→ **练习任务**:
**A.** 用两句话概括关于GraphX VertexRDD的选段。
**B.** 根据关于GraphX VertexRDD的选段，判断下列说法是否成立，逐条回答“是”或“否”，并引用选段中起决定作用的原话：(i) VertexRDD中同一个VertexID可以出现多次；(ii) mapValues操作不允许map函数改变VertexID；(iii) 过滤器是用BitSet实现的。
**C.** 接着关于GraphX VertexRDD的选段往下写，从最后一行代码之后开始。

══ 选段

GraphX暴露保存在图中的顶点和边的RDD。然而，因为GraphX包含的顶点和边拥有优化的数据结构，这些数据结构提供了额外的功能。顶点和边分别返回VertexRDD和EdgeRDD。这一章我们将学习它们的一些有用的功能。

VertexRDDs

VertexRDD[A]继承自RDD[(VertexID, A)]并且添加了额外的限制，那就是每个VertexID只能出现一次。此外，VertexRDD[A]代表了一组属性类型为A的顶点。在内部，这通过保存顶点属性到一个可重复使用的hash-map数据结构来获得。所以，如果两个VertexRDDs从相同的基本VertexRDD获得（如通过filter或者mapValues），它们能够在固定的时间内连接而不需要hash评价。为了利用这个索引数据结构，VertexRDD暴露了一下附加的功能：

class VertexRDD[VD] extends RDD[(VertexID, VD)] {
// Filter the vertex set but preserves the internal index
def filter(pred: Tuple2[VertexId, VD] => Boolean): VertexRDD[VD]
// Transform the values without changing the ids (preserves the internal index)
def mapValues[VD2](map: VD => VD2): VertexRDD[VD2]
def mapValues[VD2](map: (VertexId, VD) => VD2): VertexRDD[VD2]
// Remove vertices from this set that appear in the other set
def diff(other: VertexRDD[VD]): VertexRDD[VD]
// Join operators that take advantage of the internal indexing to accelerate joins (substantially)
def leftJoin[VD2, VD3](other: RDD[(VertexId, VD2)])(f: (VertexId, VD, Option[VD2]) => VD3): VertexRDD[VD3]
def innerJoin[U, VD2](other: RDD[(VertexId, U)])(f: (VertexId, VD, U) => VD2): VertexRDD[VD2]
// Use the index on this RDD to accelerate a `reduceByKey` operation on the input RDD.
def aggregateUsingIndex[VD2](other: RDD[(VertexId, VD2)], reduceFunc: (VD2, VD2) => VD2): VertexRDD[VD2]
}

复制代码

举个例子，filter操作如何返回一个VertexRDD。过滤器实际使用一个BitSet实现，因此它能够重用索引以及保留和其它VertexRDDs做连接时速度快的能力。同样的，mapValues操作不允许map函数改变VertexID，因此可以保证相同的HashMap数据结构能够重用。当连接两个从相同的hashmap获取的VertexRDDs和使用线性扫描而不是昂贵的点查找实现连接操作时，leftJoin 和innerJoin都能够使用。

从一个RDD[(VertexID, A)]高效地构建一个新的VertexRDD，aggregateUsingIndex操作是有用的。概念上，如果我通过一组顶点构造了一个VertexRDD[B]，而VertexRDD[B]是一些RDD[(VertexID, A)]中顶点的超集，那么我们就可以在聚合以及随后索引RDD[(VertexID, A)]中重用索引。例如：

val setA: VertexRDD[Int] = VertexRDD(sc.parallelize(0L until 100L).map(id => (id, 1)))
val rddB: RDD[(VertexId, Double)] = sc.parallelize(0L until 100L).flatMap(id => List((id, 1.0), (id, 2.0)))

════
══ 数据摘录

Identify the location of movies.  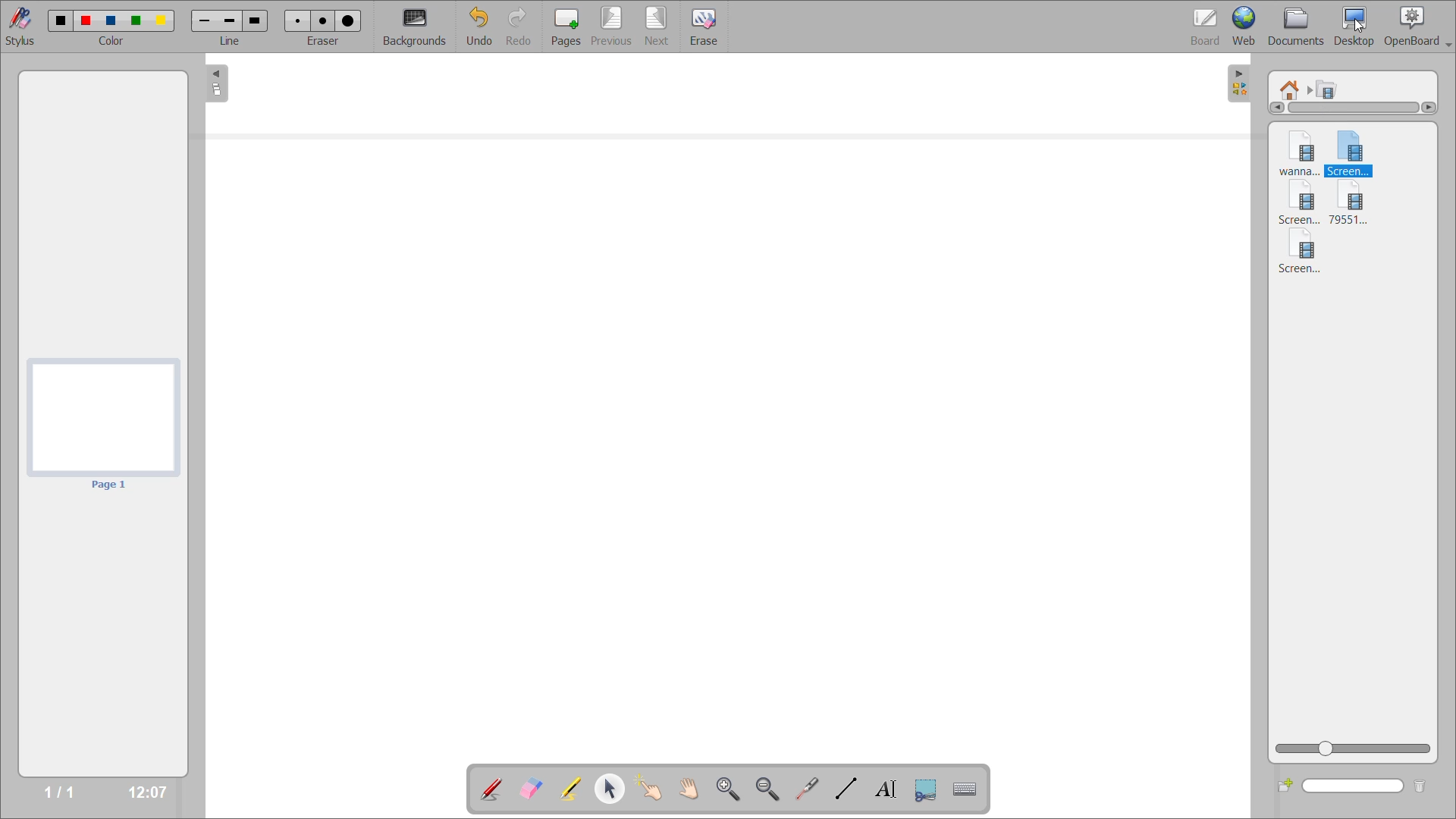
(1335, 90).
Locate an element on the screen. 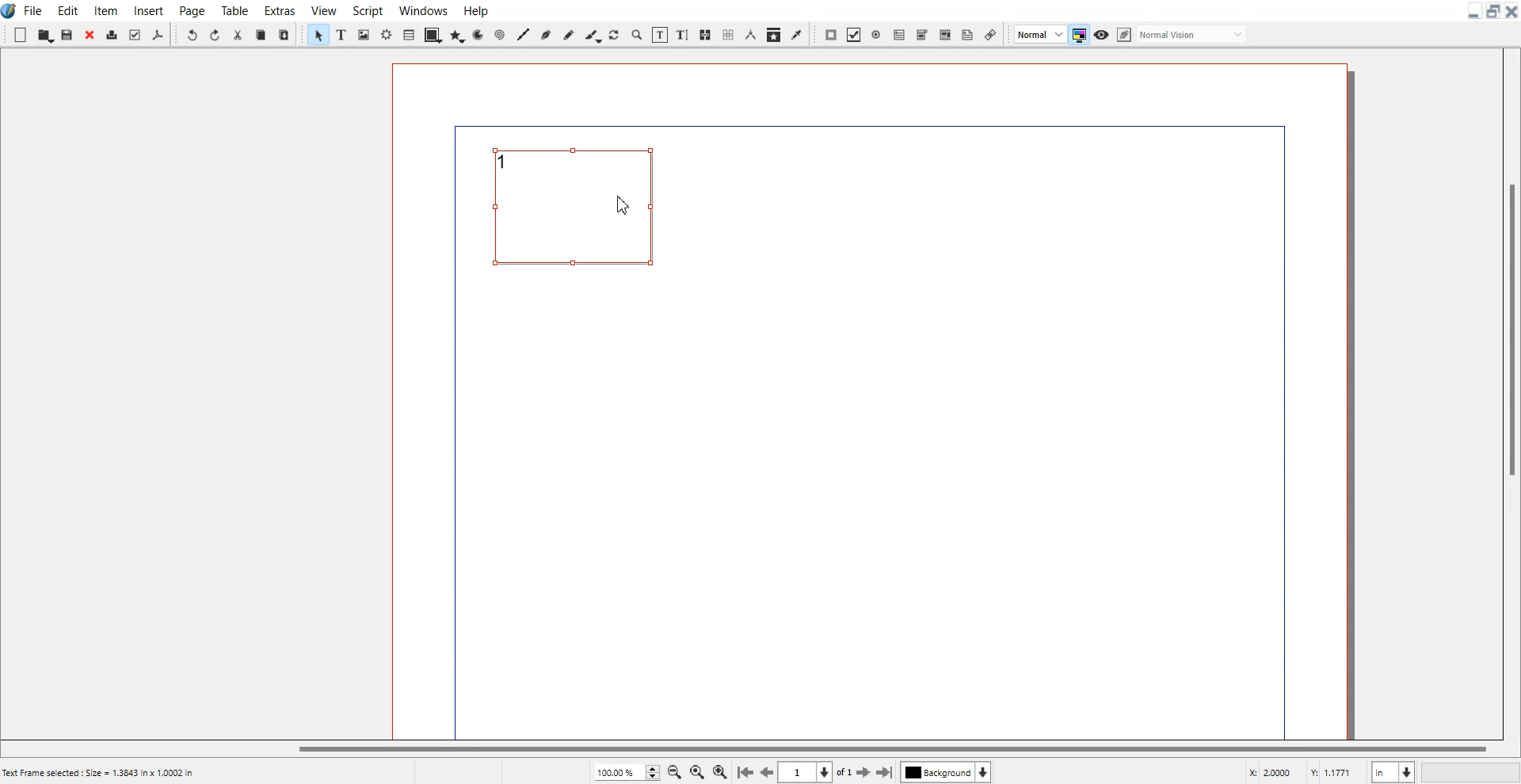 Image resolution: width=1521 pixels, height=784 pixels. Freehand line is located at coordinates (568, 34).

════

→ **练习答案**:
**A.** GraphX中的顶点和边分别以VertexRDD和EdgeRDD返回，它们拥有优化的数据结构并提供额外功能；VertexRDD[A]继承自RDD[(VertexID, A)]，要求每个VertexID只出现一次，并把顶点属性保存在可重复使用的hash-map数据结构中。filter和mapValues等操作会保留内部索引，使从相同基本VertexRDD获得的VertexRDDs能在固定时间内连接，而aggregateUsingIndex操作可用于从RDD[(VertexID, A)]高效构建新的VertexRDD。

**B.**
(i) 否。“每个VertexID只能出现一次”
(ii) 是。“mapValues操作不允许map函数改变VertexID”
(iii) 是。“过滤器实际使用一个BitSet实现”

**C.**
// There should be 200 entries in rddB
rddB.count
val setB: VertexRDD[Double] = setA.aggregateUsingIndex(rddB, _ + _)
// There should be 100 entries in setB
setB.count
// Joining A and B should now be fast!
val setC: VertexRDD[Double] = setA.innerJoin(setB)((id, a, b) => a + b)

复制代码

EdgeRDDs

EdgeRDD[ED]继承自RDD[Edge[ED]]，使用定义在PartitionStrategy的各种分区策略中的一个在块分区中组织边。在每个分区中，边属性和相邻结构被分别保存，当属性值改变时，它们可以最大化的重用。

EdgeRDD暴露了三个额外的函数

// Transform the edge attributes while preserving the structure
def mapValues[ED2](f: Edge[ED] => ED2): EdgeRDD[ED2]
// Revere the edges reusing both attributes and structure
def reverse: EdgeRDD[ED]
// Join two `EdgeRDD`s partitioned using the same partitioning strategy.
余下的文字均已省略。